PARIS - The gene therapy company Transgene SA reported positive results from Phase I trials of two cancer therapies based on the latest version of its adenoviral vector, one delivering the interferon gamma gene and the other the interleukin-2 gene.

The adeno-interferon gamma product, Ad-IFNg, was tested in the indication of cutaneous lymphoma at the dermatology unit of Zurich University Hospital, while the adeno-interleukin-2 (Ad-IL2) product was tested on patients with metastatic melanoma and other solid tumors at the Zurich hospital and at the medical oncology unit of Basel Kantonspital.
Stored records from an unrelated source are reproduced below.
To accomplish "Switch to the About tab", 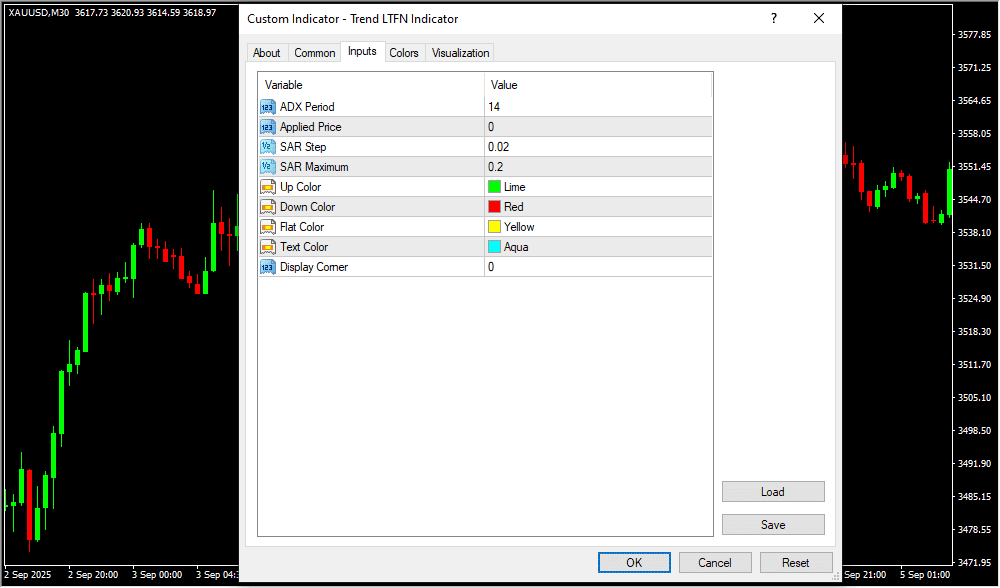I will click(x=267, y=53).
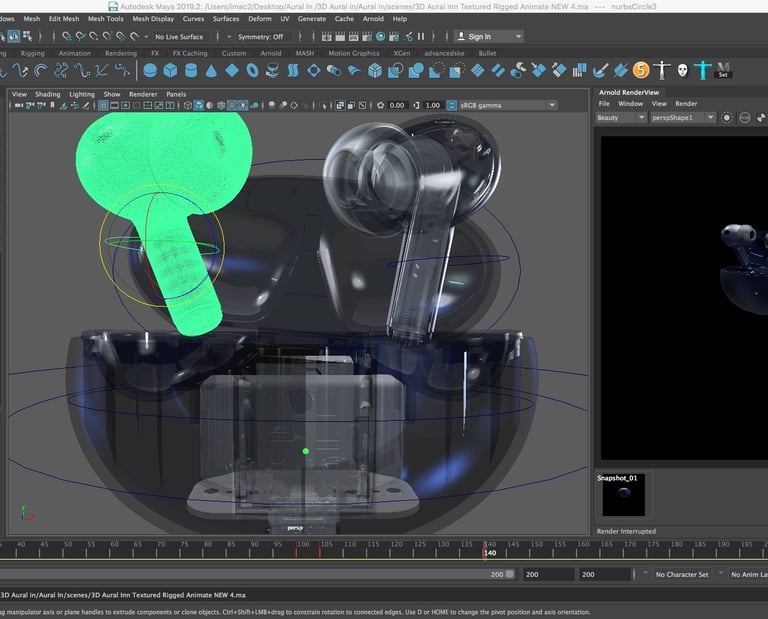This screenshot has height=619, width=768.
Task: Add a polygon Cone from shelf
Action: [x=211, y=71]
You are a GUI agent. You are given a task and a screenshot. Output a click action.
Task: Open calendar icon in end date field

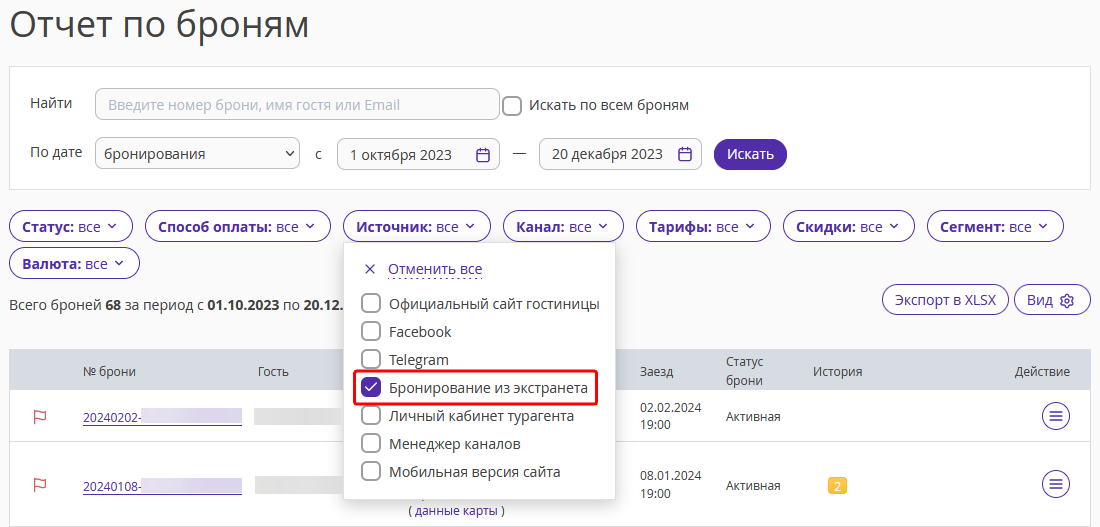click(685, 154)
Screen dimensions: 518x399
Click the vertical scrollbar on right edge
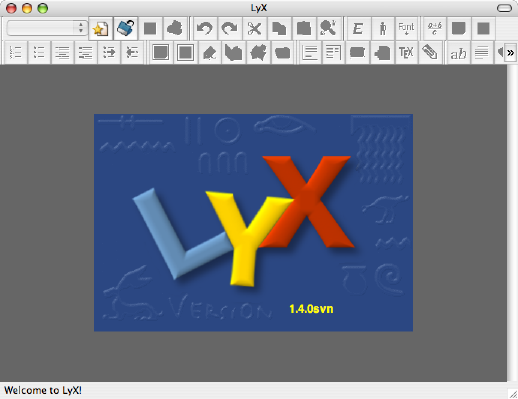(x=512, y=223)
They were the first clinical trials of what Transgene calls its third-generation adenoviral vector, and both yielded positive results in the efficiency of gene transfer and the degree of cytokine expression. In both cases, the treatment was well tolerated up to the highest dose levels, the company said, while Ad-IFNg also produced promising clinical responses in terms of tumor regression or stabilization.

According to the principal investigator for that product, Reinhard Dummer, the trial "showed a high number of local and distant tumor regressions associated with negligible side effects." Given the limited number of therapies available to treat cutaneous lymphoma, he said, Ad-IFNg should be tested in larger patient populations. Nine patients were enrolled in the Phase I trial.

The CEO of Strasbourg-based Transgene, Jean-François Carmier, described the results as an "important milestone," which demonstrated that the company had "now built a solid adenoviral platform for continuing the development of other immunotherapeutic products." Adenoviral vectors are one of three families of vectors the company is developing, the others being vaccine and nonviral vectors. It has five products in clinical development, two of which are in Phase II trials in seven different indications.